# TASK REQUIREMENTS
Please turn the lines below into a Markdown table with two columns, No. and Line. Give every line its own numbered row and leave out blank lines.

## BEGIN MATERIAL FOR THE TASK

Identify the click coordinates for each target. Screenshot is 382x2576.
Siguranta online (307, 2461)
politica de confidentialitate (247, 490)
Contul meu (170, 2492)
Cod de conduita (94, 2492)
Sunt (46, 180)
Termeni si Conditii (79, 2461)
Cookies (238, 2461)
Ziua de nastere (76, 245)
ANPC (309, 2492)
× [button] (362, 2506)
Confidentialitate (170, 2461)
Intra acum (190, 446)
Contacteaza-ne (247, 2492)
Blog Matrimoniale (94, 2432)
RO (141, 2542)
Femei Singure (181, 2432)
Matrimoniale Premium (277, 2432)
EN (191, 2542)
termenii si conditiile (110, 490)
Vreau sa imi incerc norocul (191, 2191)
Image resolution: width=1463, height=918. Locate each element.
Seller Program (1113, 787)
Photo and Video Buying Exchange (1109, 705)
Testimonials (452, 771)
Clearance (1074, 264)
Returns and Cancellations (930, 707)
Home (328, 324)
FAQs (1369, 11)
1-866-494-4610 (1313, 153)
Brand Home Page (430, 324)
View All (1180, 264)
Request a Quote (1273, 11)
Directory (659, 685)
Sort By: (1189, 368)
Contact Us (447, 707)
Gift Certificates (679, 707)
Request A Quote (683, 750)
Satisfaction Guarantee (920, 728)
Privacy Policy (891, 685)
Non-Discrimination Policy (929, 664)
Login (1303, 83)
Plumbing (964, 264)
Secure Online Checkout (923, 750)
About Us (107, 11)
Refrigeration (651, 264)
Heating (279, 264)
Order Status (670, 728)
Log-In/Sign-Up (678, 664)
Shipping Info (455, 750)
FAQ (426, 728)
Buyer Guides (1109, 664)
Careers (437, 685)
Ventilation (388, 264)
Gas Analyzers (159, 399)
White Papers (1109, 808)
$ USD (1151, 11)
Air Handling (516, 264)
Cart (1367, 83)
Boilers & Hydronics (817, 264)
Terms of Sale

## END MATERIAL FOR THE TASK

# WRITTEN REPLY
| No. | Line |
|---|---|
| 1 | Identify the click coordinates for each target. Screenshot is 382x2576. |
| 2 | Siguranta online (307, 2461) |
| 3 | politica de confidentialitate (247, 490) |
| 4 | Contul meu (170, 2492) |
| 5 | Cod de conduita (94, 2492) |
| 6 | Sunt (46, 180) |
| 7 | Termeni si Conditii (79, 2461) |
| 8 | Cookies (238, 2461) |
| 9 | Ziua de nastere (76, 245) |
| 10 | ANPC (309, 2492) |
| 11 | × [button] (362, 2506) |
| 12 | Confidentialitate (170, 2461) |
| 13 | Intra acum (190, 446) |
| 14 | Contacteaza-ne (247, 2492) |
| 15 | Blog Matrimoniale (94, 2432) |
| 16 | RO (141, 2542) |
| 17 | Femei Singure (181, 2432) |
| 18 | Matrimoniale Premium (277, 2432) |
| 19 | EN (191, 2542) |
| 20 | termenii si conditiile (110, 490) |
| 21 | Vreau sa imi incerc norocul (191, 2191) |
| 22 | Image resolution: width=1463, height=918. Locate each element. |
| 23 | Seller Program (1113, 787) |
| 24 | Photo and Video Buying Exchange (1109, 705) |
| 25 | Testimonials (452, 771) |
| 26 | Clearance (1074, 264) |
| 27 | Returns and Cancellations (930, 707) |
| 28 | Home (328, 324) |
| 29 | FAQs (1369, 11) |
| 30 | 1-866-494-4610 (1313, 153) |
| 31 | Brand Home Page (430, 324) |
| 32 | View All (1180, 264) |
| 33 | Request a Quote (1273, 11) |
| 34 | Directory (659, 685) |
| 35 | Sort By: (1189, 368) |
| 36 | Contact Us (447, 707) |
| 37 | Gift Certificates (679, 707) |
| 38 | Request A Quote (683, 750) |
| 39 | Satisfaction Guarantee (920, 728) |
| 40 | Privacy Policy (891, 685) |
| 41 | Non-Discrimination Policy (929, 664) |
| 42 | Login (1303, 83) |
| 43 | Plumbing (964, 264) |
| 44 | Secure Online Checkout (923, 750) |
| 45 | About Us (107, 11) |
| 46 | Refrigeration (651, 264) |
| 47 | Heating (279, 264) |
| 48 | Order Status (670, 728) |
| 49 | Log-In/Sign-Up (678, 664) |
| 50 | Shipping Info (455, 750) |
| 51 | FAQ (426, 728) |
| 52 | Buyer Guides (1109, 664) |
| 53 | Careers (437, 685) |
| 54 | Ventilation (388, 264) |
| 55 | Gas Analyzers (159, 399) |
| 56 | White Papers (1109, 808) |
| 57 | $ USD (1151, 11) |
| 58 | Air Handling (516, 264) |
| 59 | Cart (1367, 83) |
| 60 | Boilers & Hydronics (817, 264) |
| 61 | Terms of Sale |